[[ Records for this exercise open ]]

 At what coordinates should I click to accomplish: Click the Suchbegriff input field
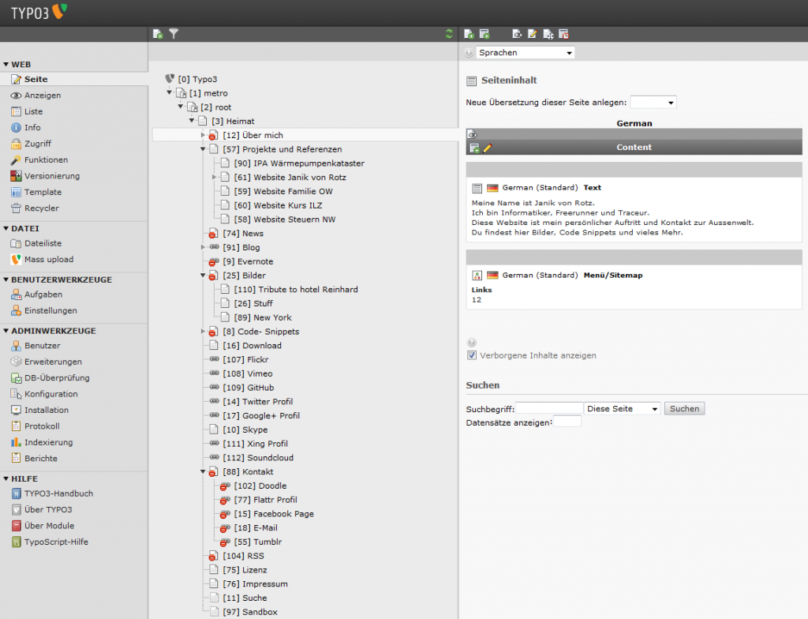tap(549, 409)
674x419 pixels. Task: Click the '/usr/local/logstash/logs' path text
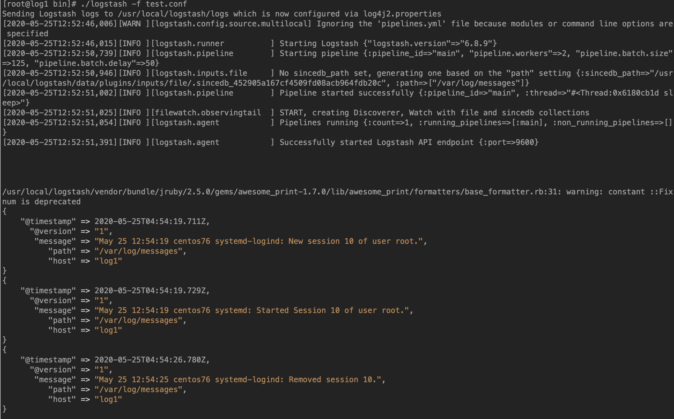[173, 14]
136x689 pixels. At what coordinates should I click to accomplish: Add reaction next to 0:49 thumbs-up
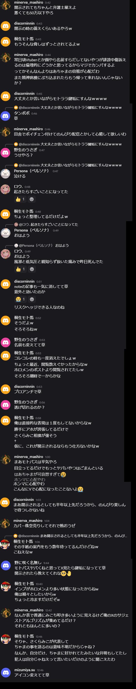click(x=32, y=269)
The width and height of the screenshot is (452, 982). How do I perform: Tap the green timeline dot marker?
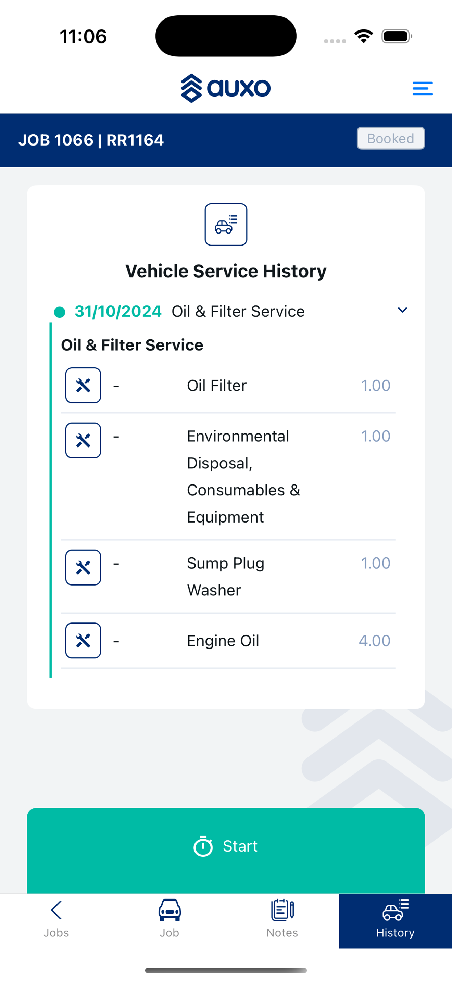59,312
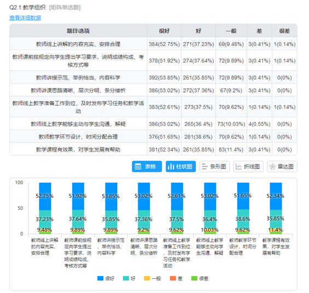
Task: Open the 查看详细数据 link
Action: (x=25, y=18)
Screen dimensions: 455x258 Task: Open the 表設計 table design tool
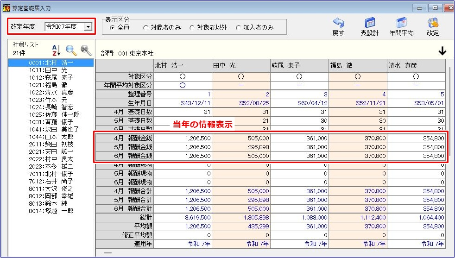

[[ Records for this exercise closed ]]

> **Task description**: Nothing but the lines from the one containing "136x689 pixels. At" through the final line of the records, both included and copied exactly, should appear in the answer; pictures stay out.

> **Result of the task**:
136x689 pixels. At what coordinates should I click to accomplish: Add reaction next to 0:49 thumbs-up
click(x=32, y=269)
The width and height of the screenshot is (452, 982). How do I perform: Tap the green timeline dot marker?
59,312
Task: Open the 查看详细数据 link
Action: (x=25, y=18)
Screen dimensions: 455x258 Task: Open the 表設計 table design tool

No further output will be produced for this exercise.